As engineering systems become increasingly complex, it is imperative to comprehend and mitigate the influence of uncertainty in reliability analysis. This is essential to ensure the safety and reliability of systems, underscoring the need for a thorough understanding and proactive management of uncertainty in the analysis process. Uncertainty in reliability analysis can be mainly of two types: aleatory uncertainty, which is the inherent randomness of the system, and epistemic uncertainty, which arises due to a lack of knowledge. Traditionally, reliability analysis has focused mostly on aleatory uncertainty, with little consideration given to approaches that successfully include both aleatory and epistemic uncertainties in reliability analysis. With the rapid development of reliability theory, there has been a growing volume of work on how to integrate both of these uncertainties into a reliability analysis framework.
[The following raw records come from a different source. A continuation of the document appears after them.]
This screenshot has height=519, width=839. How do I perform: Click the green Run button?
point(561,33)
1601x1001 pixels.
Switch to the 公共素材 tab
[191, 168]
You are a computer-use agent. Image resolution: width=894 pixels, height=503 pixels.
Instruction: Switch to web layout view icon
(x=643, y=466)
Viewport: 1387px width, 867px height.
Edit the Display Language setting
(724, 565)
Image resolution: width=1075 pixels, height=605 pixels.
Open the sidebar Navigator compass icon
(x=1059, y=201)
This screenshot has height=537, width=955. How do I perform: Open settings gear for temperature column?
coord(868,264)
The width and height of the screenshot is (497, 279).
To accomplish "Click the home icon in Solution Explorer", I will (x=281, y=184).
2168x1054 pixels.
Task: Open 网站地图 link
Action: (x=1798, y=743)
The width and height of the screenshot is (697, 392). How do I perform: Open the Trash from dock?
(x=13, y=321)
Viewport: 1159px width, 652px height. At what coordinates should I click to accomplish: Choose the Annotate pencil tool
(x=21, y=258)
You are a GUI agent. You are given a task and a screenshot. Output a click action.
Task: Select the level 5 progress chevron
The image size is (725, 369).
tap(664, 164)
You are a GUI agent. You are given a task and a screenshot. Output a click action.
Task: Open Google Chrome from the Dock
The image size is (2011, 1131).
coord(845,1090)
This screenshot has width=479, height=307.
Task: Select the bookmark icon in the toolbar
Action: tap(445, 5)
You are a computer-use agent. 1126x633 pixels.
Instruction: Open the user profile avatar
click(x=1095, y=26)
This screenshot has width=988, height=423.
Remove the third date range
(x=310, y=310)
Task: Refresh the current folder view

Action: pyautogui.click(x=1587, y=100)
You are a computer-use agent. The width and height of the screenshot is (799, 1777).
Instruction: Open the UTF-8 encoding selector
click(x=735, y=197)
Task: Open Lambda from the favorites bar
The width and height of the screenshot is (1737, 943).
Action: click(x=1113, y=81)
However, there have been very few works that have considered hybrid epistemic uncertainty in reliability analysis, and the computational burden of those methods is very high. To overcome these issues, this thesis presents a simultaneous application of interval variables and fuzzy variables to accurately depict epistemic uncertain parameters in reliability analysis. A dual-stage, first-order reliability analysis framework under random, interval, and fuzzy uncertainty has been proposed in this thesis by integrating probability theory and fuzzy set theory. In this thesis, probability distributions are used to model random variables, capturing the inherent stochastic nature of the system, while interval uncertainty is modeled using the worst-case maximum likelihood approach. In addition, fuzzy set theory is utilized to address ambiguity and vagueness, using fuzzy membership functions (FMF) to represent the related uncertainty. This proposed method is a two-stage reliability assessment procedure where, in the first stage, the most probable point is determined using the improved Hasofer-Lind-Rackwitz-Fiessler(iHLRF) method, while the second stage focuses on determining the optimum responses of the performance function. This computational model calculates the maximum and minimum probability of failure for performance functions in the second stage. The effectiveness and feasibility of this proposed approach are shown through the utilization of one mathematical and two engineering problems.